My sisters and I have an ongoing group chat and more often than not the texts are about our mother: what she said this time, what she wants one of us do, what she doesn’t want us to do anymore. Don’t get me wrong, we love our mom. She’s one of the strongest, smartest women any of us know. And even when we think she’s saying or doing things that don’t make sense, she’s usually right, but not always.

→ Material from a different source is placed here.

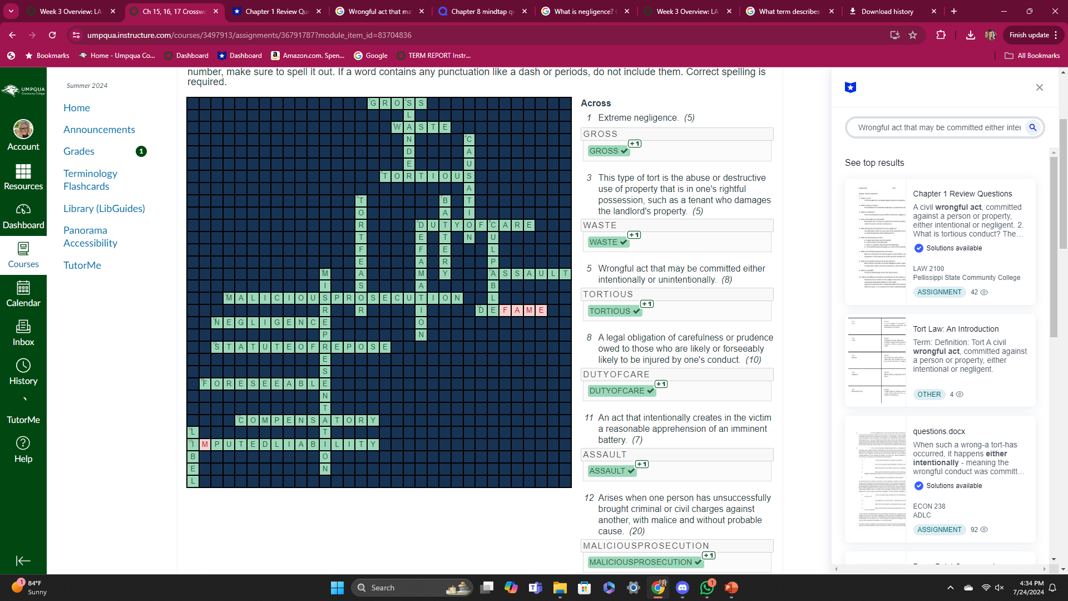The height and width of the screenshot is (601, 1068).
Task: Bookmark the current page with the star
Action: click(x=913, y=35)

Both of my sisters live in Northern California, while my parents and I live in Southern California. This week my parents are up north for a visit, and last night this text came in:
Theo and Izzy are both just three years old. When I ask them to read me a book, they don’t say, “No, I can’t read yet.” They go run to look for their current favorite book. If I ask them to write something, they start looking around for paper and pens. They already identify as readers and writers. When I saw my sisters’ texts I was filled with dread. Would my mom’s well-meaning actions strip them of their confidence? How can I tell my mom that these worksheets aren’t helpful? Yes, I have over two decades (almost 30!) years of experience as an educator. I have two education-related masters degrees. (Well, that turned out to be more of a brag than I intended.) But she raised three successful daughters.
In just a few days, my mom and dad will say their goodbyes to the little ones and head down the 5 freeway back home. I’ll mull over how to tackle this until then. In the meantime, if you have any advice for a daughter who was brought up under the Confucian principle of “filial piety” feel free to send it my way.